When you copy the material below, keep every line exact and leave each picture out.

Provided records:
= = = = = = =

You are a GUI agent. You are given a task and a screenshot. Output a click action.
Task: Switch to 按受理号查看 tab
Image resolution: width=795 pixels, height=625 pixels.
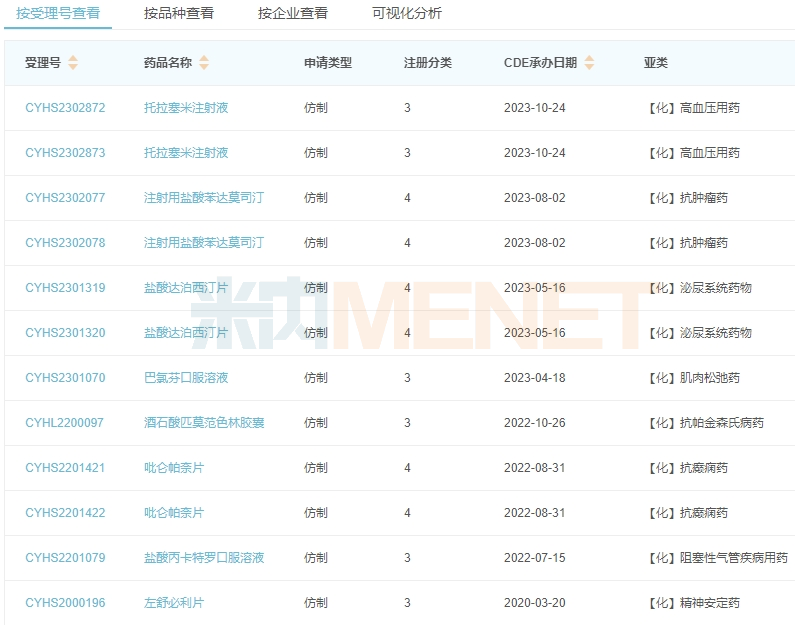click(x=58, y=13)
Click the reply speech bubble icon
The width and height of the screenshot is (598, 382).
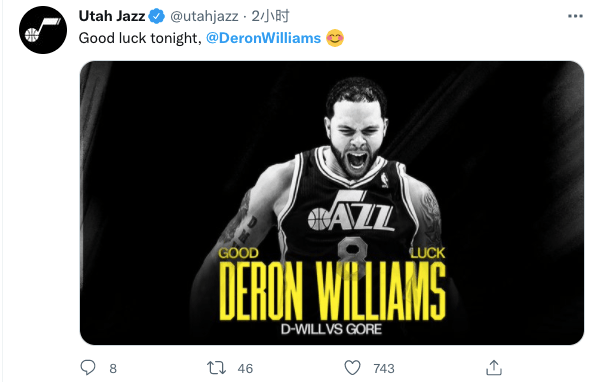[x=88, y=368]
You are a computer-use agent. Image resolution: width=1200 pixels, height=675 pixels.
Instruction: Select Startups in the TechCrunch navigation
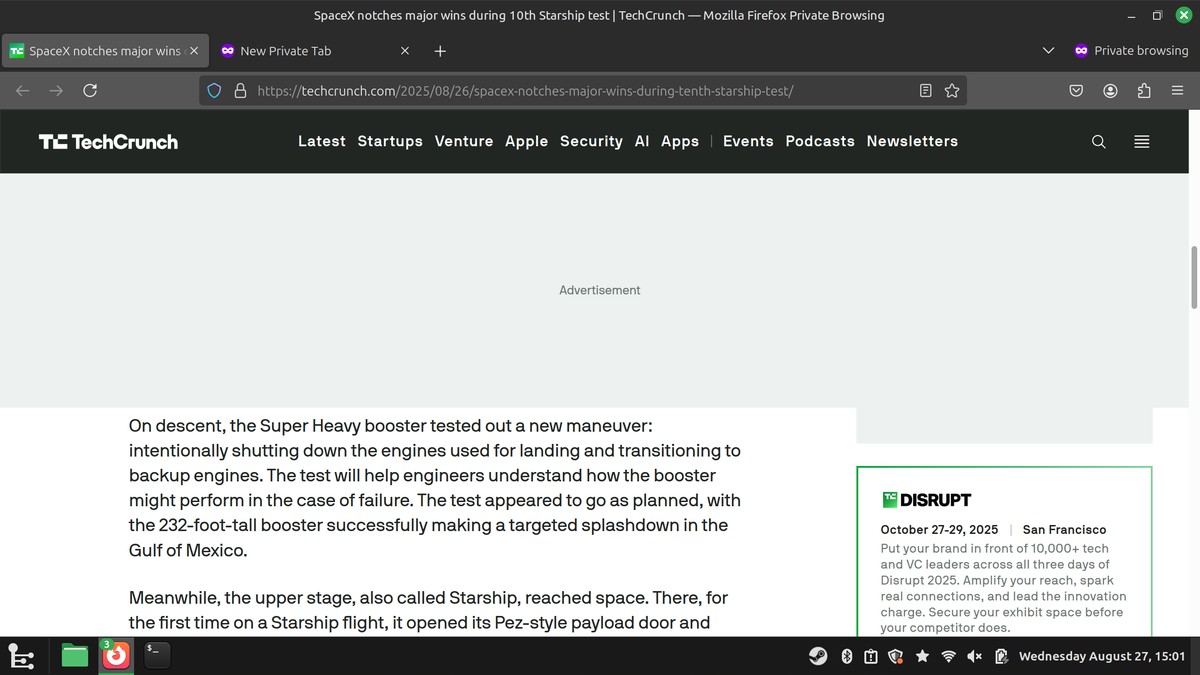pos(390,141)
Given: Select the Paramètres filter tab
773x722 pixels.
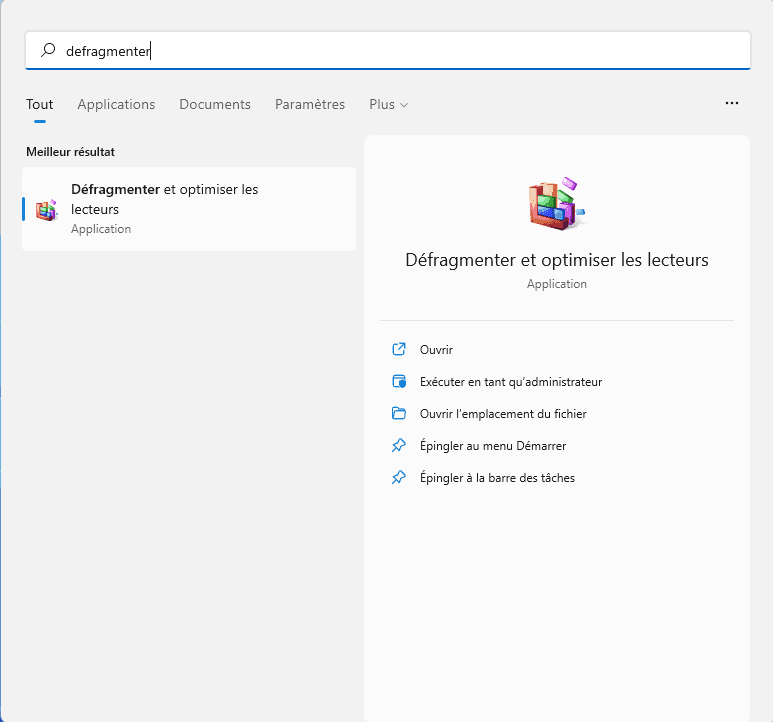Looking at the screenshot, I should pyautogui.click(x=310, y=105).
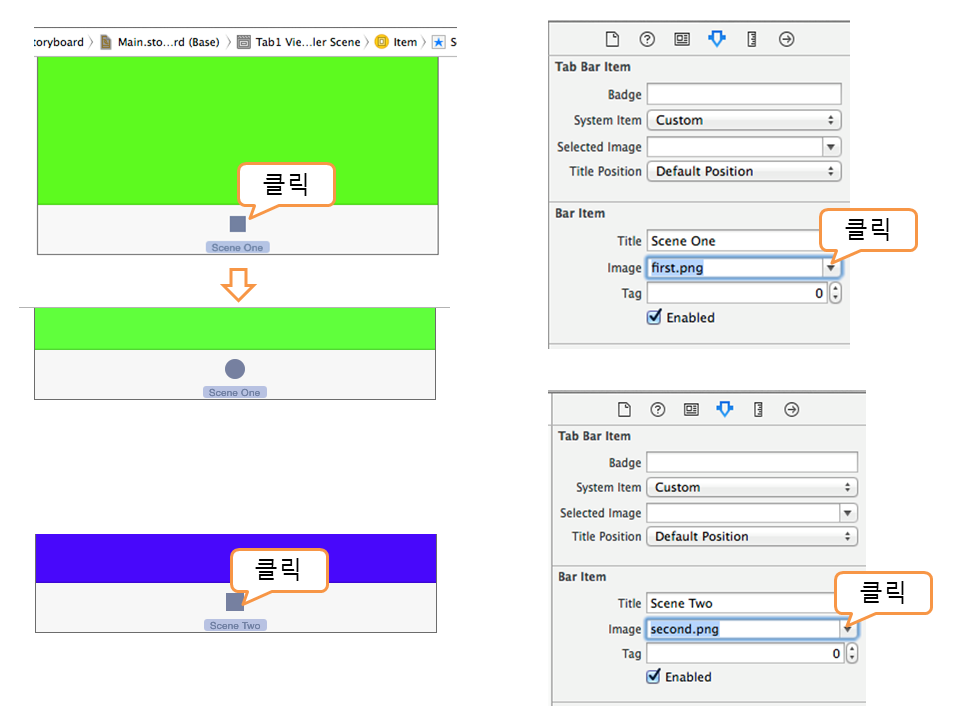Select Main.storyboard (Base) in breadcrumb bar
This screenshot has height=720, width=960.
[x=167, y=42]
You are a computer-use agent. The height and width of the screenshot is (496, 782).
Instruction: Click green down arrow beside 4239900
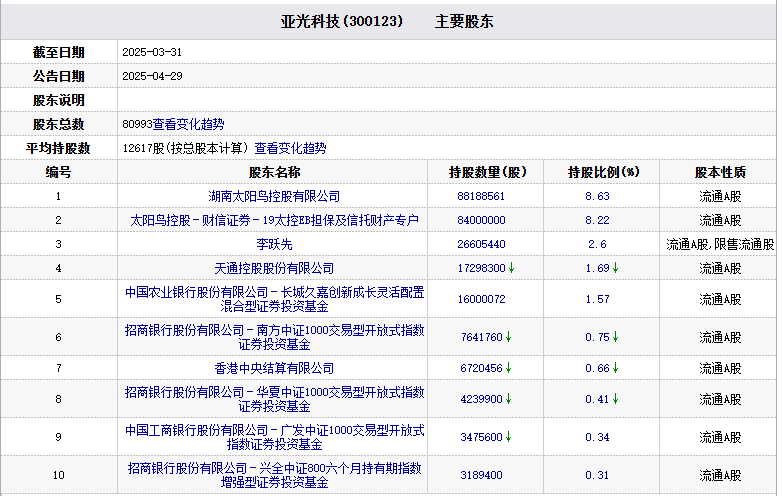(509, 399)
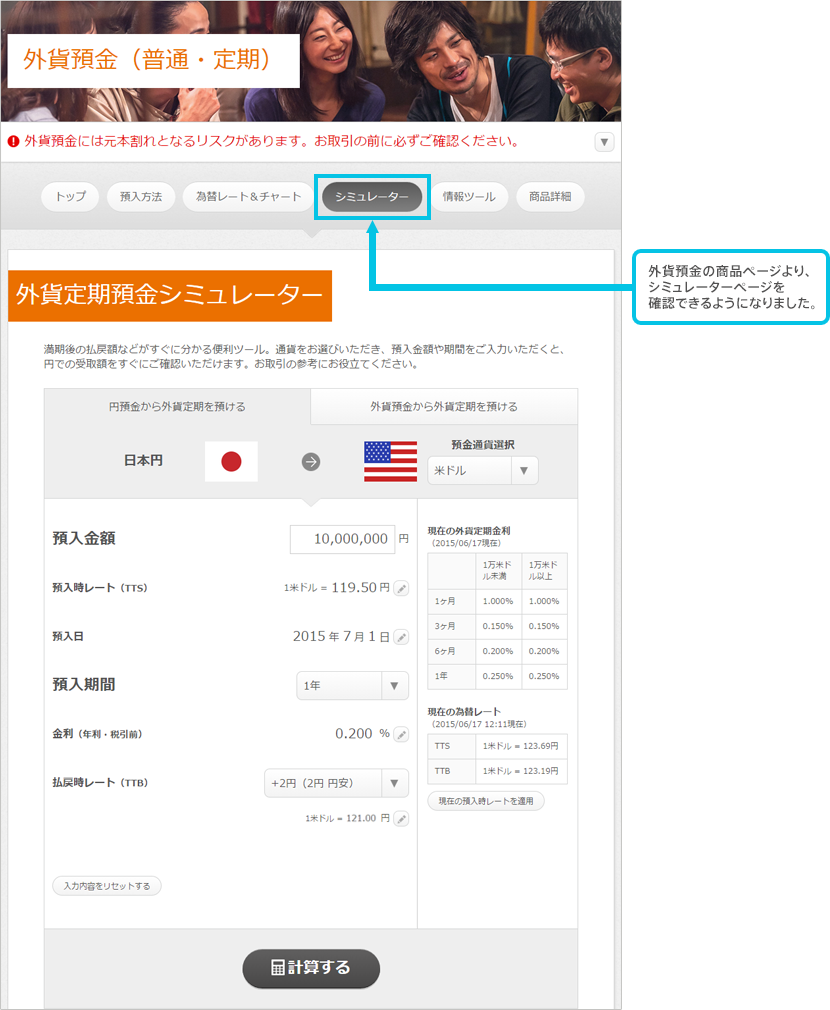This screenshot has height=1010, width=830.
Task: Click the Japanese flag icon
Action: click(x=231, y=462)
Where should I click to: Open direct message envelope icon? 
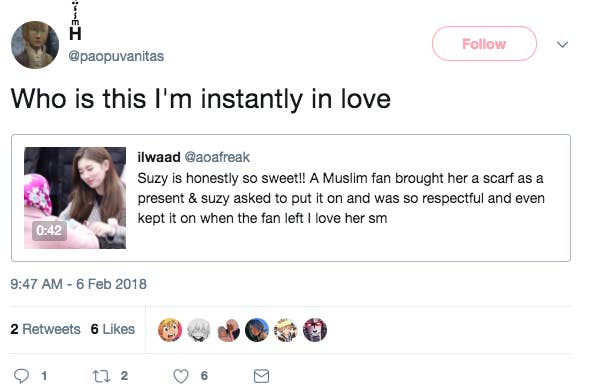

= = = = = = =

Exercise result:
You are a GUI agent. You are given a task and a screenshot. Output a click action.
Task: Switch to 按受理号查看 tab
Image resolution: width=795 pixels, height=625 pixels.
click(x=58, y=13)
Click the reply speech bubble icon
The width and height of the screenshot is (598, 382).
[x=88, y=368]
You are a computer-use agent. Image resolution: width=1200 pixels, height=675 pixels.
Instruction: Select Startups in the TechCrunch navigation
pos(390,141)
Given: Select the Paramètres filter tab
773x722 pixels.
Looking at the screenshot, I should pyautogui.click(x=310, y=105).
Select Main.storyboard (Base) in breadcrumb bar
This screenshot has height=720, width=960.
[x=167, y=42]
You are a computer-use agent. The height and width of the screenshot is (496, 782).
Instruction: Click green down arrow beside 4239900
(509, 399)
This screenshot has height=1010, width=830.
Task: Click the Japanese flag icon
Action: click(x=231, y=462)
Where should I click to: Open direct message envelope icon? 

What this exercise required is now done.